Dra. Martha Paola Arellano Salazar

CMP 36247 / 24251


El tratamiento del paciente diabético se basa  en dos pilares fundamentales que son una alimentación balanceada y ejercicio físico. El uso de fármacos se establece de acuerdo al tipo de diabetes o a las necesidades y/o estilo de vida del paciente y cada tratamiento farmacológico debe ser diferenciado y personalizado.

Sin embargo, no basta con el tratamiento dado por el médico del hospital o la clínica, es necesario también que la familia esté presente durante las consultas y participe activamente del cuidado diario del paciente.
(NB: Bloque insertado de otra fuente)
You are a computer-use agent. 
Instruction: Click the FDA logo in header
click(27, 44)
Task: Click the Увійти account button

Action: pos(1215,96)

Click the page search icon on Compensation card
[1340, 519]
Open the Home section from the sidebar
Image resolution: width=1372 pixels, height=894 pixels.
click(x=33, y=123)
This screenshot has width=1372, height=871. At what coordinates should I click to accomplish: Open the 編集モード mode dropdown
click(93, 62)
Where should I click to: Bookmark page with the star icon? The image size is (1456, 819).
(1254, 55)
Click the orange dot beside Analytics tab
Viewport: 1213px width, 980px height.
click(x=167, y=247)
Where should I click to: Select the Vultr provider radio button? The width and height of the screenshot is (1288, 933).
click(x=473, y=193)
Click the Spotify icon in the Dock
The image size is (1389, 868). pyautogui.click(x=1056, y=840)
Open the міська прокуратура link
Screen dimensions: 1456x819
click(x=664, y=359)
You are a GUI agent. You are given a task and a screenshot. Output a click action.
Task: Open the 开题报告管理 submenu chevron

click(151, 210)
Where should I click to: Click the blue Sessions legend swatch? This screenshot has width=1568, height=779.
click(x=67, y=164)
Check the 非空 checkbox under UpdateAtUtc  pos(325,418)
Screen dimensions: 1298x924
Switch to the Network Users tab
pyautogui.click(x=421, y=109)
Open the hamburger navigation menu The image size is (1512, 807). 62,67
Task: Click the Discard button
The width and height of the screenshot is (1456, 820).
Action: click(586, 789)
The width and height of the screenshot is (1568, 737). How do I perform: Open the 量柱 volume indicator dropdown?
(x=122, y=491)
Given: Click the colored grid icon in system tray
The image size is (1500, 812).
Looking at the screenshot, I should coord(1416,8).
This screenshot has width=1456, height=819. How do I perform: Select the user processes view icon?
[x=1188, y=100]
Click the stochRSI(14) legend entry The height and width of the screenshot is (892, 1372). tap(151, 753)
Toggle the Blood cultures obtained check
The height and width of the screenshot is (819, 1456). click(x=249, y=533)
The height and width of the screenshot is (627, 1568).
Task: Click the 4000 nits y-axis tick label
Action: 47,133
En primer lugar, es necesario que el paciente sepa que cuenta con padres, hermanos, esposo o esposa e hijos y que este apoyo es incondicional. Es común escuchar en la práctica clínica diaria la queja de los pacientes sobre la actitud de su núcleo familiar. Los pacientes suelen referir que no tienen apoyo, que sus familiares no se preocupan de ellos, o que los alejan de las actividades  del grupo por que no pueden compartir la misma comida. Este hecho como es de esperar, origina estrés en el paciente y sentimiento de culpa o tristeza, lo que conlleva a depresión, mal control del azúcar en sangre y por último abandono del tratamiento. Este cuadro suele ser más frecuente en personas adultas con Diabetes tipo 2.

El hecho de que esto suceda sobre todo con pacientes diabéticos tipo 2 suele deberse a que por lo general son adultos con hábitos alimentarios equivocados y arraigados fuertemente tanto en el paciente como en el grupo familiar, entonces se hace más difícil cambiar estas costumbres y empiezan los conflictos y “la necesidad” de tener que cocinar una comida para el paciente y otra para la familia.

La participación del paciente en la vida familiar es indispensable, pero ¿cómo podemos lograr que nuestro familiar diabético pueda comer con nosotros y compartir la misma comida? La respuesta es simple en una familia donde hay una persona diabética, debe considerarse a todo el grupo familiar como personas con riesgo elevado para tener diabetes. Dicho de otro modo, si por ejemplo el padre de familia es diagnosticado de diabetes, se sabe por evidencia científica que los hijos e incluso la esposa tienen una probabilidad elevada de desarrollar la enfermedad.

Según lo afirmado arriba, el régimen alimentario en una familia con un integrante diabético debe cambiar en cuanto se tiene el diagnóstico de diabetes y debe considerarse el cambiar hábitos alimentarios en todos los integrantes de la familia. Además debe hacerse una evaluación situacional de la familia en cuanto a prácticas nocivas como tabaquismo, sedentarismo, consumo excesivo de azúcares refinados, bebidas azucaradas, entre otras.

Cuando el paciente diabético tiene la oportunidad de compartir con la familia su experiencia en el cambio de hábitos  se siente acompañado y esto refuerza su autoestima y favorece la adherencia al tratamiento y evita muchas veces la aparición de complicaciones que a largo plazo va a afectar la salud tanto física como mental de todos los integrantes de la familia.

Para terminar, si tenemos un paciente diabético en casa, detengámonos a pensar que pasaría si estuviésemos en su lugar y pensemos también que es muy probable que nosotros llevemos también la predisposición a desarrollar la enfermedad, entonces actuemos solidariamente y compartamos la responsabilidad de cuidar su salud y la nuestra. Empecemos ahora mismo.